1973). Par exemple, Raison et al. (1979) ont montré une forte corrélation entre la température

à laquelle la membrane plasmique passe de l’état liquide-cristallin à celui de gel et la distribution géographique de plusieurs espèces. La température de formation d´un exotherme et l´altitude limite potentielle semblent étroitement liées (Kaku & Iwaya, 1979) (Figure 1.26).

Les basses températures peuvent également exercer une influence sur la niche d’une espèce par leur effet sur la conductivité du tissu xylémien. L’embolie hivernale peut limiter la croissance et la survie d’une espèce en marge froide (Sperry & Sullivan, 1992 ; Tyree &

Cochard, 1996 ; Langan et al., 1997 ; Pockman & Sperry, 1997). On observe le long d’un

gradient altitudinal une diminution de la taille des vaisseaux et donc une diminution de la sensibilité à l’embolie.

Figure 1.26. Relation entre température de formation d’un exotherme avec la distribution latitudinale

chez Quercus rubra (a), Populus tremuloides (b) ou avec la limite altitudinale potentielle (d’après Burke et al., 1976 et Kaku & Iwaya, 1979).

Les formes de vie rencontrées dans les milieux boréaux et alpins sont essentiellement des espèces buissonnantes à feuillage persistant, des herbacées pérennes, des mousses et des lichens. Ces espèces pérennes ont comme avantage de ne pas avoir à reformer un appareil photosynthétique complet chaque année (Billings & Mooney, 1968) car la productivité de ces biotopes est insuffisante pour permettre à la fois la production de bois et de feuilles tous les ans (Boysen-Jensen, 1932). Les buissons persistants ont une efficience photosynthétique plus

faible que les buissons à feuilles caduques (comme Vaccinium uliginosum), mais la vie plus

longue de leur feuille permet de minimiser les coûts métaboliques (Hadley & Bliss, 1964). Egalement, les anciennes feuilles servent de réserves hivernales de composés lipidiques ou protéiques qui serviront de substrat à la mise en place de nouvelles feuilles. Le débourrement des espèces persistantes semble plus tardif que les caducifoliées, limitant les risques d’exposition aux gels printaniers (Billings & Mooney, 1968). La plupart de ces espèces ont une production de graine erratique mais compensent cela par une reproduction végétative (Billings & Mooney, 1968).

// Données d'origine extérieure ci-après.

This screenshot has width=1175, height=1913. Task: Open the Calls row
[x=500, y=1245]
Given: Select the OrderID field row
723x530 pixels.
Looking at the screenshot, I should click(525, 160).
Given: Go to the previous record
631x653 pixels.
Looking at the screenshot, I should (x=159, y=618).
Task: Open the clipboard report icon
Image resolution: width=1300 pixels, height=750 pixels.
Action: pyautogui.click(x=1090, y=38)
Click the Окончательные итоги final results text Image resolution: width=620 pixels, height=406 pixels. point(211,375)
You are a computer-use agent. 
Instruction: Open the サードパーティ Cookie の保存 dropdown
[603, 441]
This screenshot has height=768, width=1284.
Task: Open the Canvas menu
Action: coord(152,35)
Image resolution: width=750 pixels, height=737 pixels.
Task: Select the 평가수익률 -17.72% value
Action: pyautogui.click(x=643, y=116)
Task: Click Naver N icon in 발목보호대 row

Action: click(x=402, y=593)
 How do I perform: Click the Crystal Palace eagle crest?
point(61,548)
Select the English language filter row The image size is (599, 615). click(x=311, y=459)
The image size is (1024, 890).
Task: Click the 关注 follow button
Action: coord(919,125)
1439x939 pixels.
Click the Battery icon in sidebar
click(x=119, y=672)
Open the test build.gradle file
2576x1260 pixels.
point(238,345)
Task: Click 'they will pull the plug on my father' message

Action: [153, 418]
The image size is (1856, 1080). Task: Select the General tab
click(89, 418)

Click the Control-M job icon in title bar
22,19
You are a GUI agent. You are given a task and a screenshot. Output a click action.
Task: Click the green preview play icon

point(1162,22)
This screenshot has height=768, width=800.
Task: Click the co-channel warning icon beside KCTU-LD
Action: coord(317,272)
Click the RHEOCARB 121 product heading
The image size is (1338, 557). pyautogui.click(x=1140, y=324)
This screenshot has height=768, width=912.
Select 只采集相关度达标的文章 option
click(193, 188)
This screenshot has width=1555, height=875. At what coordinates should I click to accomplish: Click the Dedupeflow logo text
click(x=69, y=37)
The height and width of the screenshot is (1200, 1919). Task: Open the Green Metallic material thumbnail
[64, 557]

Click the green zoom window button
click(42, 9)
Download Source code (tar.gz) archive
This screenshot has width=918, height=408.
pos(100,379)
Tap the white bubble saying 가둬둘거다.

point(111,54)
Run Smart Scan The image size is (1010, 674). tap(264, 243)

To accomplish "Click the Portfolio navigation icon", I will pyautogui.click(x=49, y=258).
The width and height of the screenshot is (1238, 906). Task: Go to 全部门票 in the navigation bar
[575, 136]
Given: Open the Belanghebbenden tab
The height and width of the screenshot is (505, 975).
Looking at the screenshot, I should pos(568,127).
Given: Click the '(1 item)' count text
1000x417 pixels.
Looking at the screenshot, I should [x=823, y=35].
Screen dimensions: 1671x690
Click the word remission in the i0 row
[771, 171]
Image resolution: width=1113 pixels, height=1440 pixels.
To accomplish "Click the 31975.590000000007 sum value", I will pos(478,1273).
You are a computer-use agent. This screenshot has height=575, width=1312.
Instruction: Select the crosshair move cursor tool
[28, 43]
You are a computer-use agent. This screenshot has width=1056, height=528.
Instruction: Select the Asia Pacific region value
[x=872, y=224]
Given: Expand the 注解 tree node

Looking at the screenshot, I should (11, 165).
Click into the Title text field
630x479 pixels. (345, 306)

Globalement, les espèces stress tolérantes, ont des caractéristiques similaires quelque soit le type de stress : croissance lente, organes photosynthétiques sempervirents, longue durée de vie, séquestration du carbone, des nutriments, de l’eau, floraison erratique, et un métabolisme permettant une assimilation des ressources pendant les courtes périodes favorables (Grime, 1979). Les plantes stress tolérantes sont par contre particulièrement sensibles à la perturbation (attaque de phytophages) car leur croissance lente ne leur offre que peu de possibilité de résilience (Wittaker, 1975). Ces organismes n’ont en général que peu de plasticité morphogénétique ; leur période de croissance étant courte, la quantité de tissus capables de différenciation, donc d’une réponse morphogénétique, est réduite. La réponse environnementale est avant tout physiologique.